The network came second

The Dolphin Network is a peer-to-pool distributed inference system. Operators run node software on idle consumer or enterprise GPUs and get paid in POD for processing inference requests. The "peer-to-pool" framing is the central architectural choice and the team's main differentiation claim. In most decentralized GPU networks, a consumer rents a specific node for a fixed session. That model cannot capture the largest pool of compute on the planet, idle gaming GPUs, because a gamer will not commit their machine to uninterrupted multi-hour rentals.

Dolphin's answer is to pool all nodes running a given model and route individual requests across the pool. Any node can join or leave at any time without penalty. A gamer runs the node software while not playing, turns it off the instant they want the machine back, and keeps using their normal OS while it runs, since the software only consumes a portion of the GPU and does not require Linux. The pool absorbs the churn instead of being broken by it. This is a genuinely sensible design for the supply they are targeting, because inference is stateless and short: a request lasts seconds, so a node dropping offline between requests costs nothing, and the disappearing-node problem that kills traditional multi-hour compute rental mostly does not apply.

The training relationship

Dolphin's models are trained using Targon (Bittensor subnet 4), which the team describes as providing access to 1,500-plus H200s, and additional compute from Lium. This gives POD an indirect exposure to the Bittensor ecosystem on the training side, while the inference side runs on its own network. The team trained Dolphin 405B, a fine-tune of Meta's largest model, on a single B200 node, which is a credible engineering signal.

The verification stack

The hardest problem in decentralized inference is verification. If you pay a stranger to run a model on hardware you cannot inspect, how do you know they ran the model they claimed, at the quality they advertised, rather than quietly swapping in a smaller or more aggressively quantized version and pocketing the difference? Every prior attempt at this has run into the same wall, and it is the problem Dolphin has invested the most engineering into. The stack has five distinct layers.

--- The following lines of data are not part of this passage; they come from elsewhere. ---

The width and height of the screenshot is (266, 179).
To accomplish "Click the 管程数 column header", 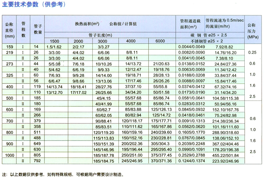I will tap(24, 29).
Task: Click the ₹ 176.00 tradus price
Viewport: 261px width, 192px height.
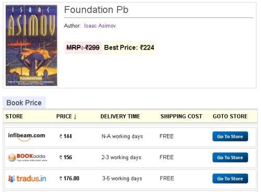Action: 69,178
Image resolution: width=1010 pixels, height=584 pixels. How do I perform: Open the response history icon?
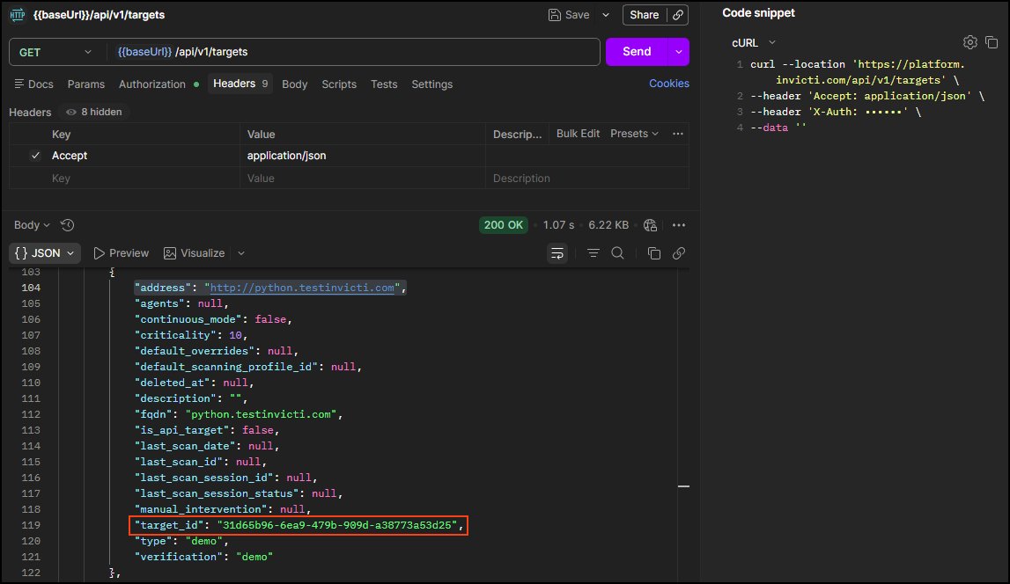pyautogui.click(x=68, y=225)
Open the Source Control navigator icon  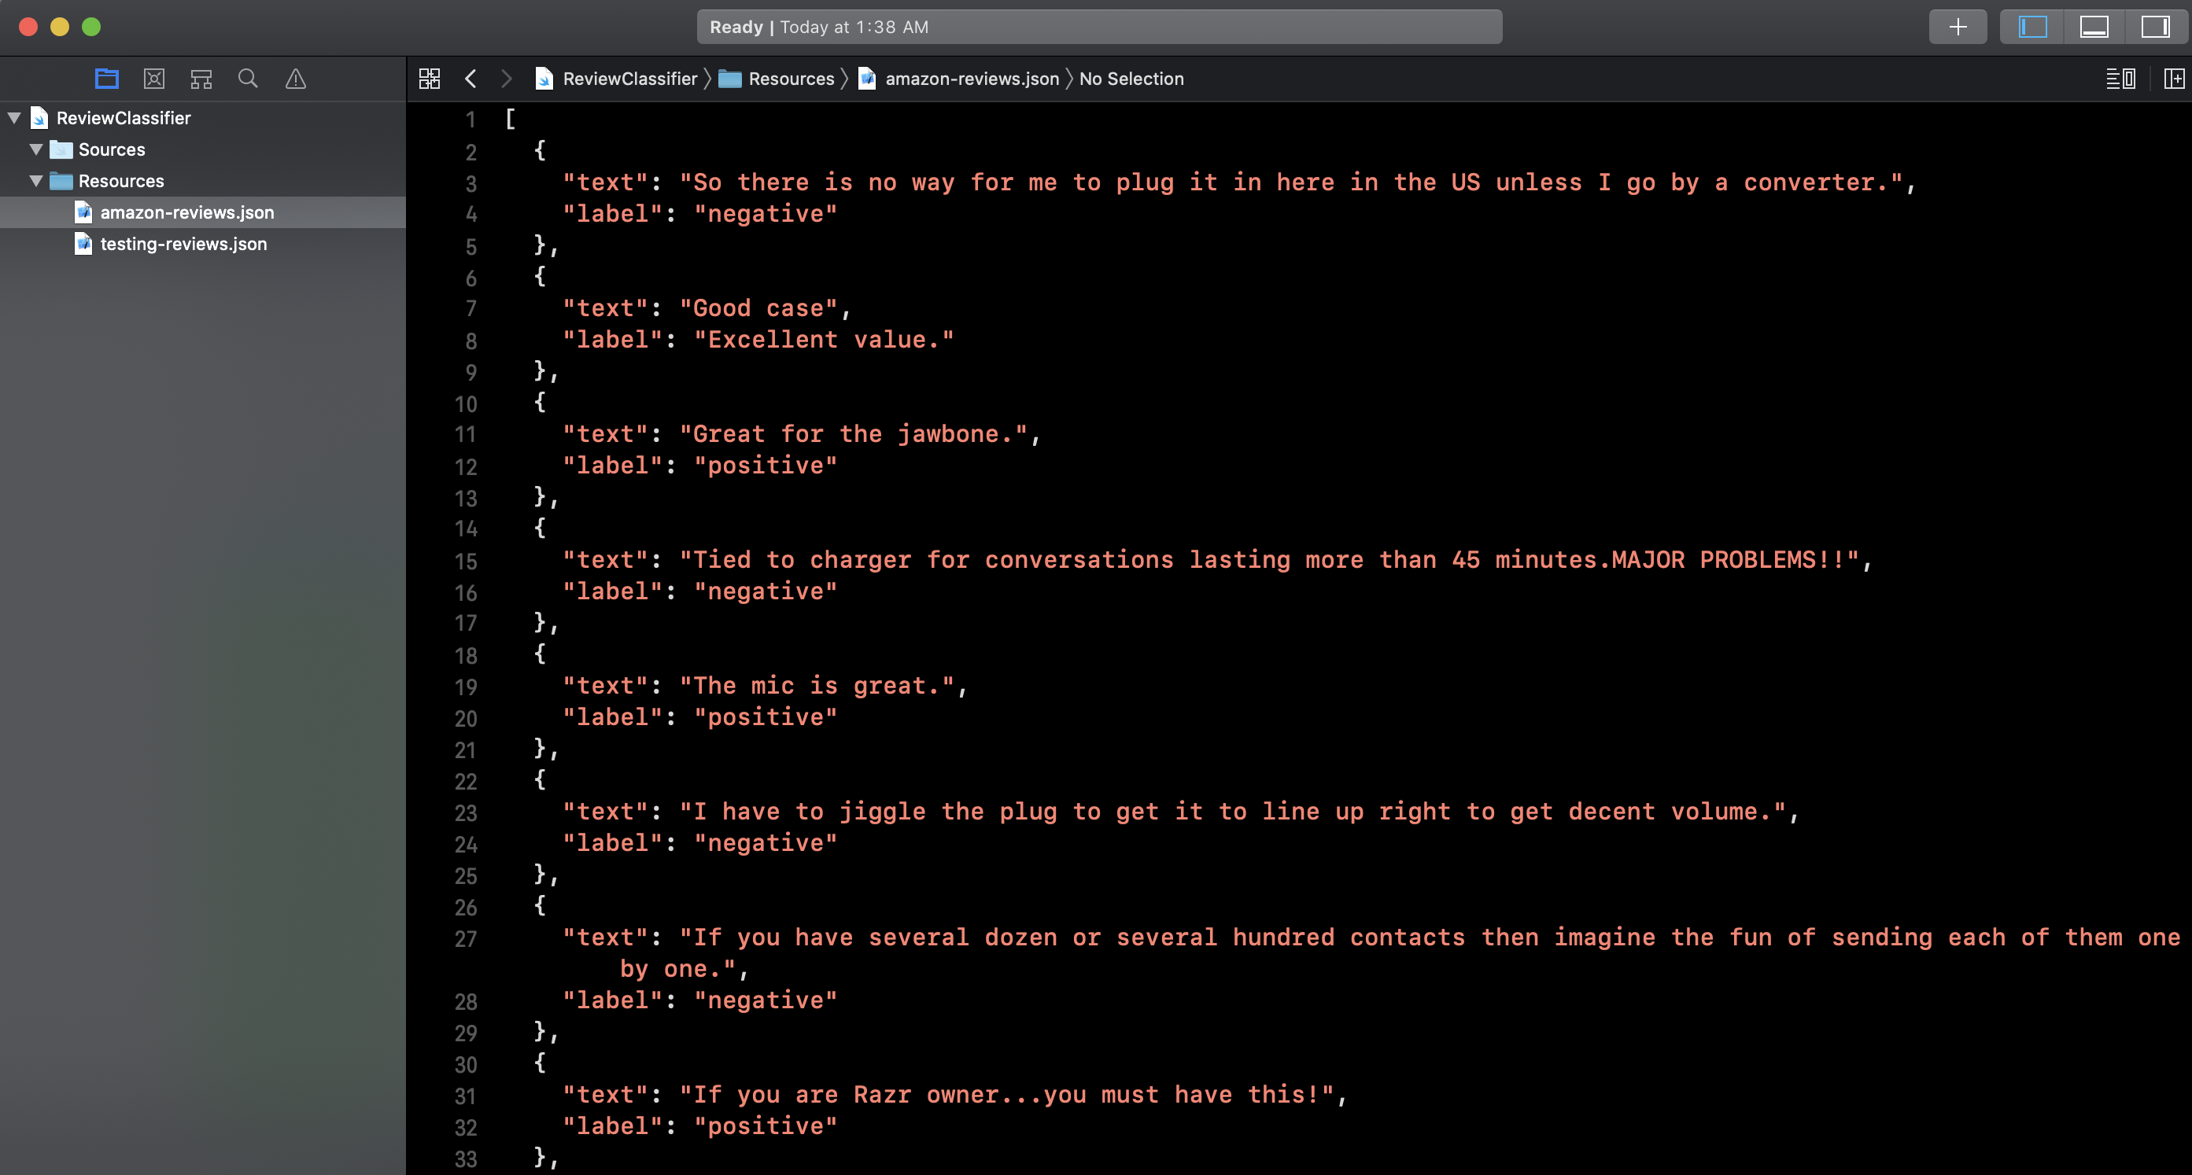(x=154, y=78)
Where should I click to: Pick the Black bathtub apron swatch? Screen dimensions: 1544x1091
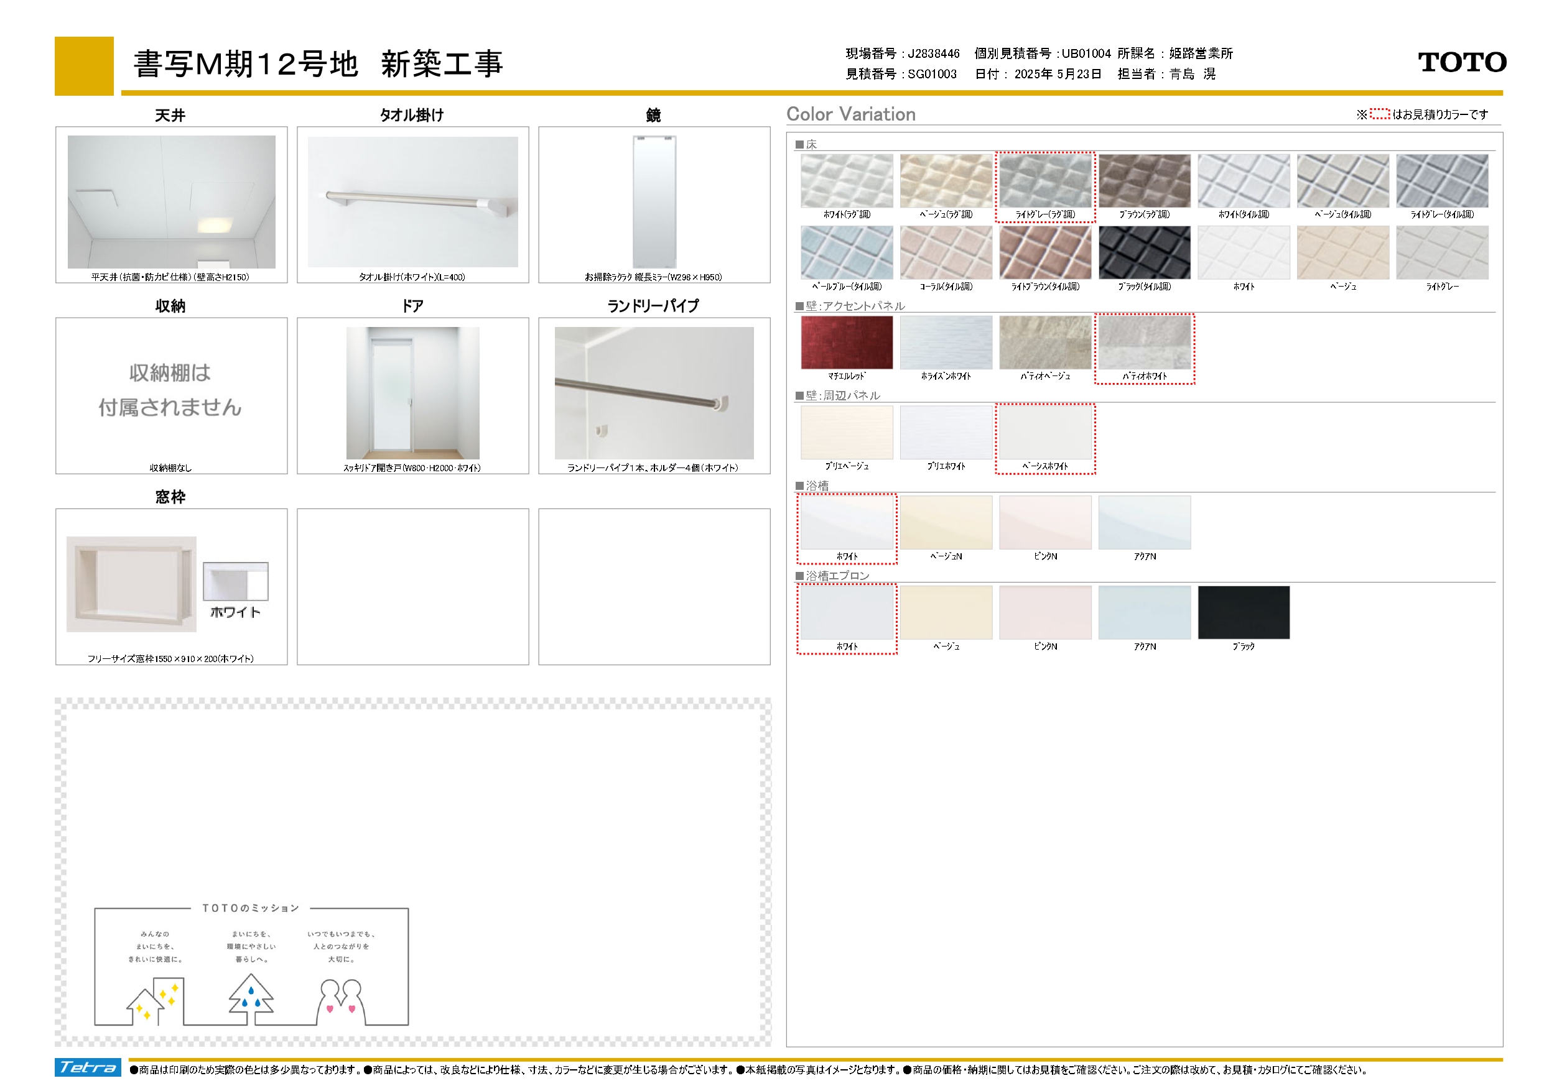(1243, 612)
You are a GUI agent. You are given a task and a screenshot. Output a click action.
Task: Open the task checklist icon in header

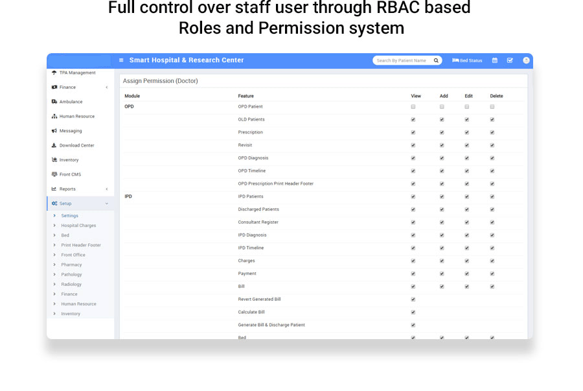pos(510,60)
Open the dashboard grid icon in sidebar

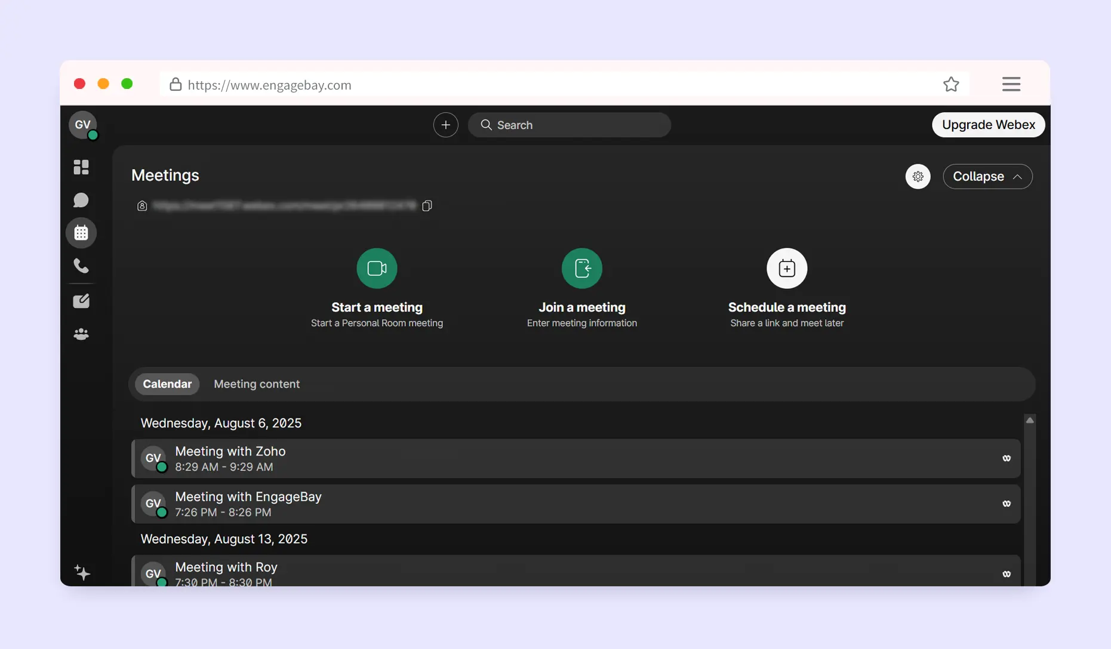coord(81,167)
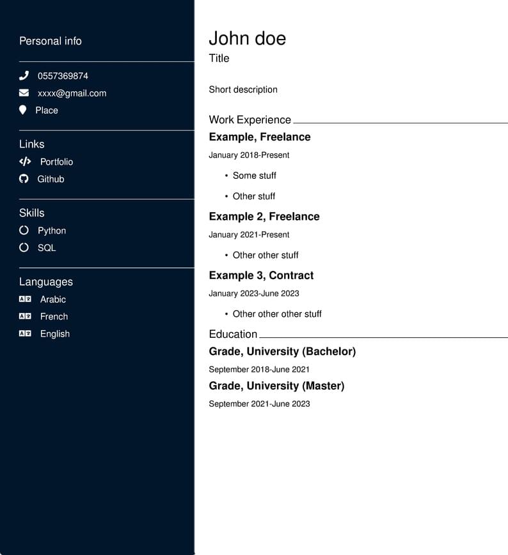508x555 pixels.
Task: Click the Education section heading
Action: (x=233, y=334)
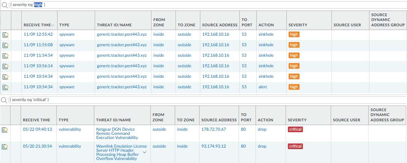Image resolution: width=407 pixels, height=163 pixels.
Task: Open log details icon for Wavelink Emulation vulnerability row
Action: pos(6,146)

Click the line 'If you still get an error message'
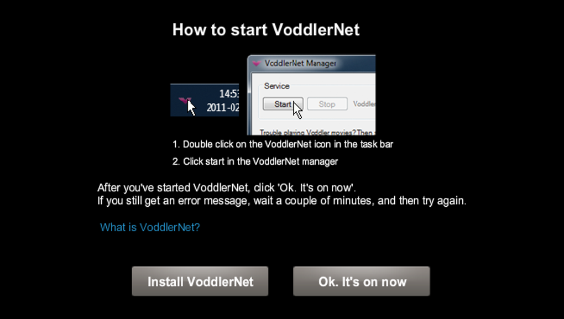281,201
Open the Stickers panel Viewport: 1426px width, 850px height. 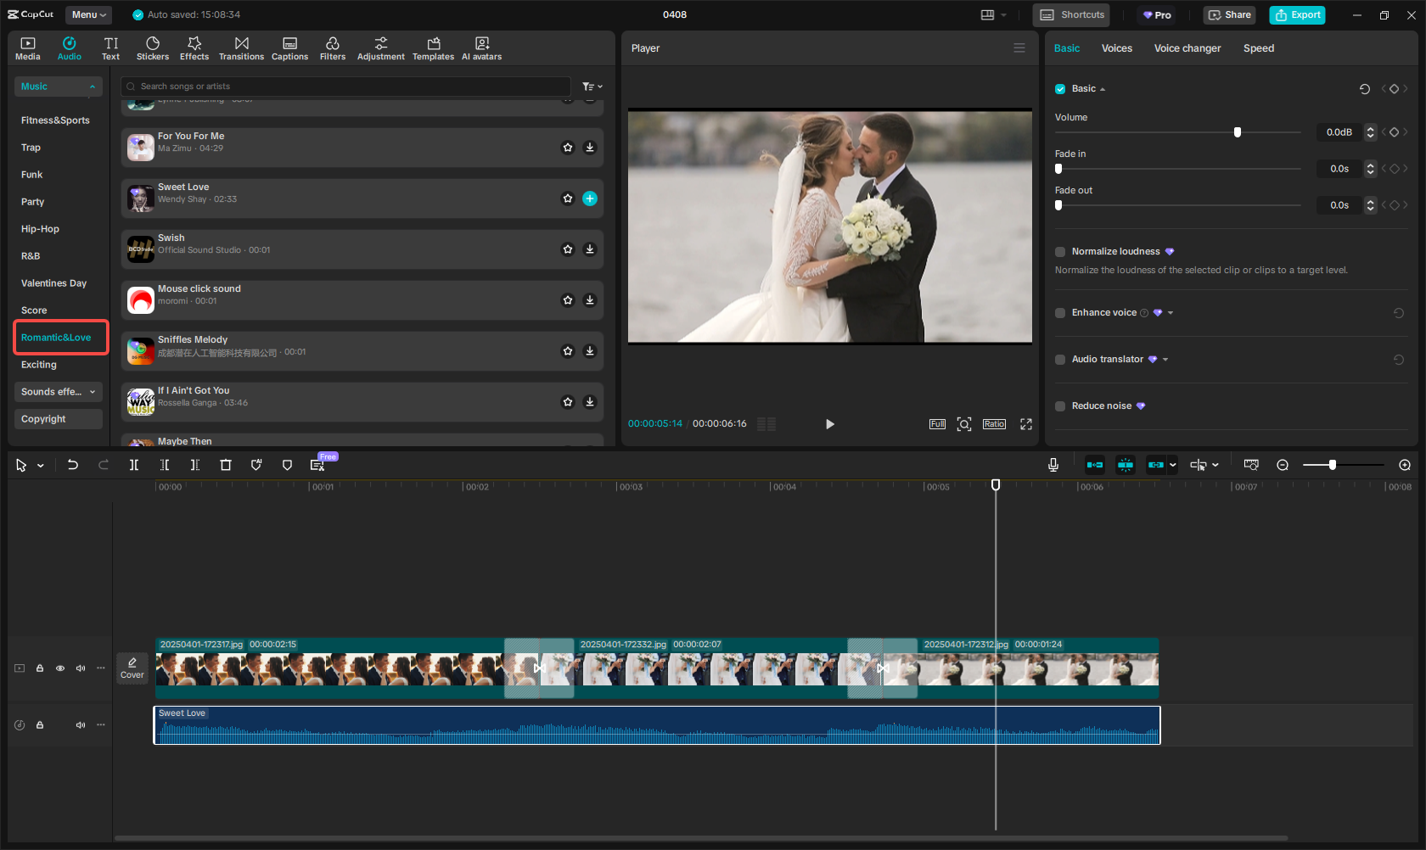point(153,48)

Live-weight proofs, the core innovation

The centerpiece is what Dolphin calls encrypted live-weight proofs. Rather than verifying a file hash at load time (which a node can pass and then swap models in memory afterward), live-weight proofs sample the tensors actually resident in the serving runtime at the moment a response is produced, and compare them against the approved model's manifest. The team describes the overhead as roughly 0.1% versus 100% for full re-inference, a 100 to 1000 times efficiency edge, with anti-replay protection through signed challenge bundles, short time-to-live windows, per-challenge nonces, and randomized tensor selection.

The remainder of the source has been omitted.